The River’s Shadow: Iraqi psychothriller's stinging critique of fishbowl society

The River's Shadow
5 min read
12 May, 2023

The newly released tetchy Iraqi psychothriller — The River’s Shadow — by Ahmed Abd, transports us into an enchanted, multi-storied Baghdadi home; bloated with secrets, haunted with spirits, and inhabited by a love-starved family.

They live in the shadows of their father-in-chief; a feudal-minded overlord whose chequered past as a military general is interrogated without warning one day.

"Despite its threadbare dialogue, the taboo-busting production examines a full inventory of themes that speak truth to Iraqis and their hidden trauma"

His stony exterior starts fading after the arrival of a guest irrevocably changes the family’s fate.  The anonymous woman appears at their porch unexpectedly one hazy afternoon. Although they seem to be unacquainted, a palpable connection is felt in their interactions.

The eldest son raises the red flag; “you don't know what she’s capable of”, he says, urging his mother to banish the intruder. The decision is not hers to make. With approval from the father, the woman who they are told is fleeing violence, takes up a permanent seat at the family table.

Her story is murky and her prying eyes prompt the head of the household to question family members one by one; “who knows her”; nobody knows.

The widely held mantra ‘What happens at home, stays at home’ is put to the test by her arrival. During her unending stay, she develops a budding friendship with her female counterpart, Souad, the former General’s wife, and inspires her to abandon her servient self.

The River's Shadow
Laced with symbolism, The River Shadow is a poignant reflection of induced disintegration [photo credit: Ahmed Abd]

For years she tolerated her husband’s iron-fisted rule, his brandishing of rifles and temperamentality. But their atrophied marriage and Souad’s feelings towards him for his past sins have extinguished her tolerance.

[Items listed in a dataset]

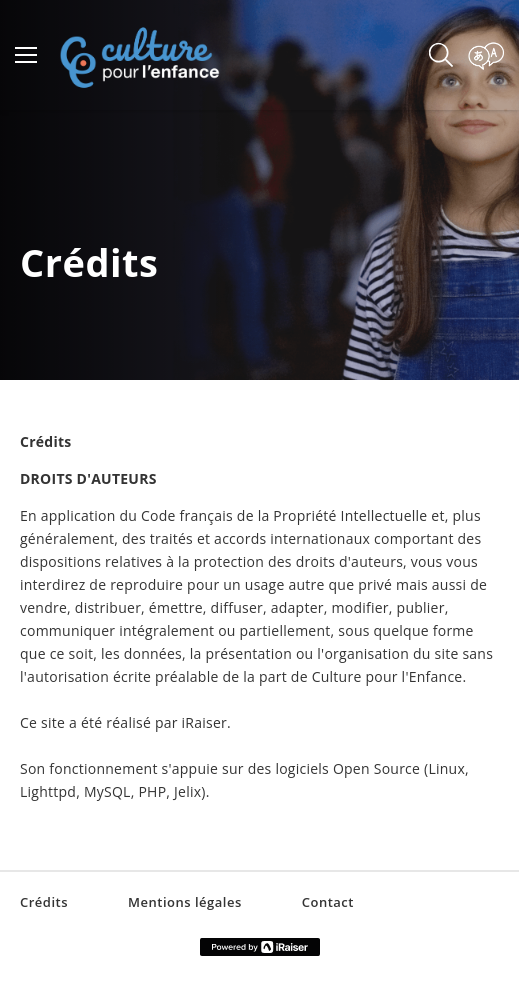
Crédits (44, 902)
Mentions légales (185, 902)
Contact (328, 902)
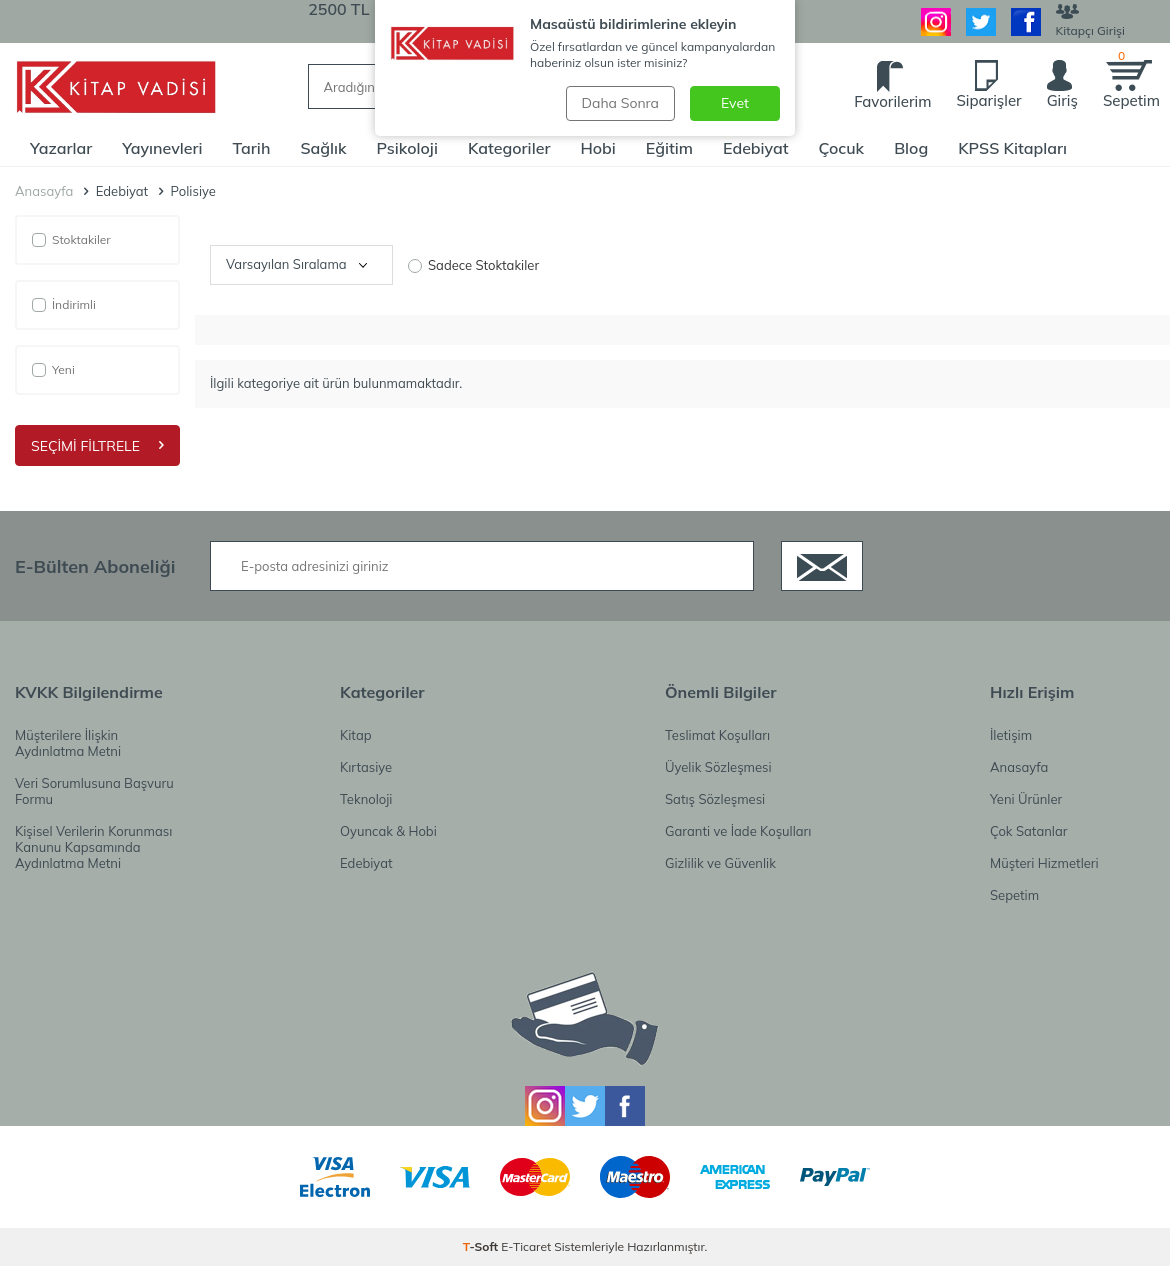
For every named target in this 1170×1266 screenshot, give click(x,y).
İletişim (1011, 735)
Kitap (356, 735)
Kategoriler (509, 148)
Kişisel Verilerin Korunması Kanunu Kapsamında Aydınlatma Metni (93, 847)
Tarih (252, 148)
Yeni (53, 369)
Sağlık (323, 148)
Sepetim (1014, 895)
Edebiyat (756, 148)
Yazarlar (61, 148)
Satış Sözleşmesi (715, 799)
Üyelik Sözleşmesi (718, 767)
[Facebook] (1026, 22)
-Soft (482, 1246)
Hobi (597, 148)
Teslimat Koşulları (717, 735)
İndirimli (64, 304)
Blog (911, 148)
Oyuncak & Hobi (388, 831)
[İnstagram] (936, 22)
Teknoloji (366, 799)
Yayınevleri (162, 148)
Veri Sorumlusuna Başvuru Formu (94, 791)
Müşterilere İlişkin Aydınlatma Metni (68, 743)
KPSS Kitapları (1012, 148)
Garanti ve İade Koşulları (738, 831)
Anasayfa (44, 191)
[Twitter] (981, 22)
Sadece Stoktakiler (473, 265)
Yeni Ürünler (1026, 799)
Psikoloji (407, 148)
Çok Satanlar (1028, 831)
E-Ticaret (526, 1246)
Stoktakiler (71, 239)
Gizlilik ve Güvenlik (720, 863)
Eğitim (669, 148)
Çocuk (842, 148)
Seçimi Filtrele (97, 446)
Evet (735, 103)
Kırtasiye (366, 767)
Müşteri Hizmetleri (1044, 863)
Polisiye (193, 191)
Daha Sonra (620, 103)
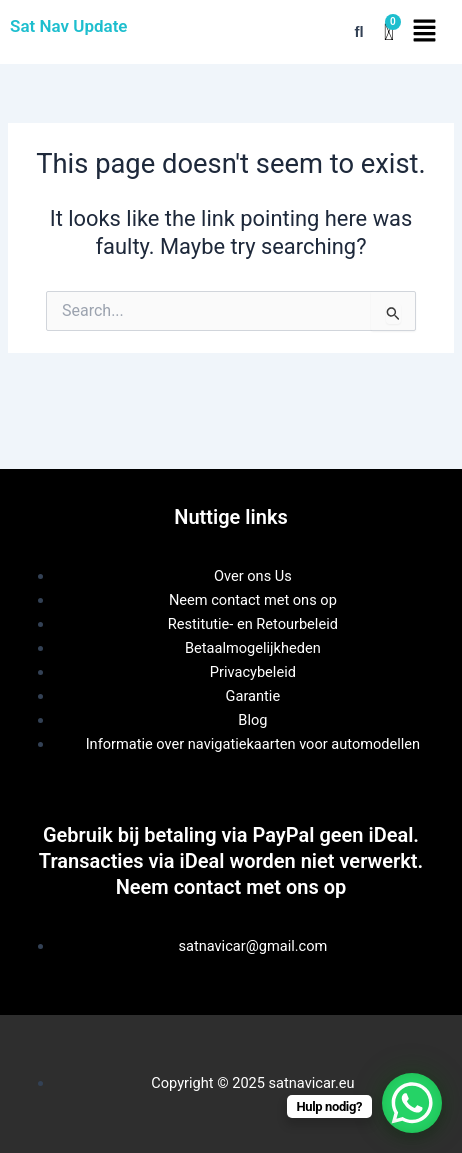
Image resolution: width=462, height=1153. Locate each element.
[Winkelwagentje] (389, 32)
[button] (424, 32)
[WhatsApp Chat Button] (412, 1103)
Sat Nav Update (69, 26)
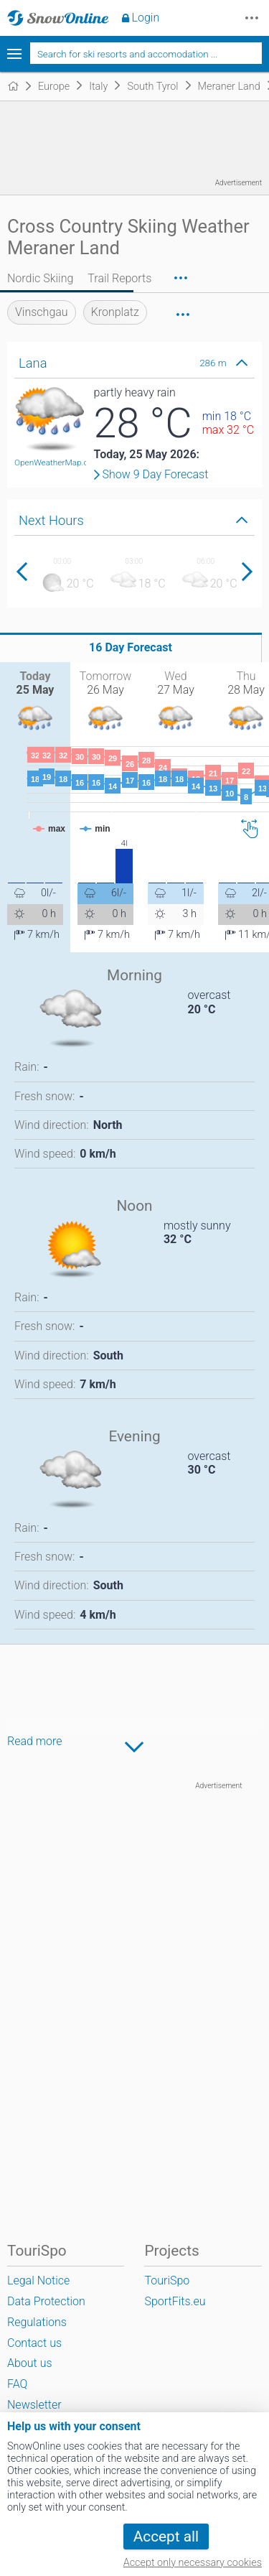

[SET EXERCISE]
Mark each statement below yes or no according to the film review above, quoting the words from the review that decide it.
1. The woman who comes to the family's porch is said to be fleeing violence.
2. The mother has the final say on whether the woman may stay.
3. The eldest son urges his mother to let the woman stay.

[CORRECT ANSWER]
1. Yes: "the woman who they are told is fleeing violence"
2. No: "The decision is not hers to make."
3. No: "urging his mother to banish the intruder"